Work item: The response must be made up of the lines in the entries below that contain "computer".

※

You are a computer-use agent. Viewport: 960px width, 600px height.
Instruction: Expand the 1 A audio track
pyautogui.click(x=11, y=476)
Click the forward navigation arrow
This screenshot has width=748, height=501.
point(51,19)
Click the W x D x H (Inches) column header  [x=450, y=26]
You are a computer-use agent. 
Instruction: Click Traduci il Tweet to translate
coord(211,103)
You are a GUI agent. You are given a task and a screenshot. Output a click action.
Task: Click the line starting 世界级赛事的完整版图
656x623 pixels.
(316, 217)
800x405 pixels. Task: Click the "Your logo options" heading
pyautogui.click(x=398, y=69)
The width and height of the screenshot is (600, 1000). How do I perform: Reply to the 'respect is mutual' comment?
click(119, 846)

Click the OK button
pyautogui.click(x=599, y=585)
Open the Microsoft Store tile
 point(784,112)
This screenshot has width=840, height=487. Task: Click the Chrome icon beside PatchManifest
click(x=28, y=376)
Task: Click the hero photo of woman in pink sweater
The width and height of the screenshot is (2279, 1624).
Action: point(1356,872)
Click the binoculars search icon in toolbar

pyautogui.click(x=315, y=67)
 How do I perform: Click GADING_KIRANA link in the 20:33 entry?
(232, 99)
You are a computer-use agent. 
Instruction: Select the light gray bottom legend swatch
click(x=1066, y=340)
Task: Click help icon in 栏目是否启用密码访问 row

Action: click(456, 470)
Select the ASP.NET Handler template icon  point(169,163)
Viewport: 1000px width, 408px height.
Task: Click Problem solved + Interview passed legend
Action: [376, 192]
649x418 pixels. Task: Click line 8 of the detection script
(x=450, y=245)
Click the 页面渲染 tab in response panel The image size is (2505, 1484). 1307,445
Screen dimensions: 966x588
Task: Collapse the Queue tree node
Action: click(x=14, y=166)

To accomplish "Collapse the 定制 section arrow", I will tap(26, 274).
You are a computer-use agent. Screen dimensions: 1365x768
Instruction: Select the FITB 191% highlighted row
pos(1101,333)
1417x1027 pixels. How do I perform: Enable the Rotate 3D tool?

※

Answer to this exercise:
You are a computer-use agent. Viewport: 960px width, 600px height.
You are a computer-use agent. 
You are a computer-use agent. 
You are a computer-use agent. Screen dimensions: 1365x768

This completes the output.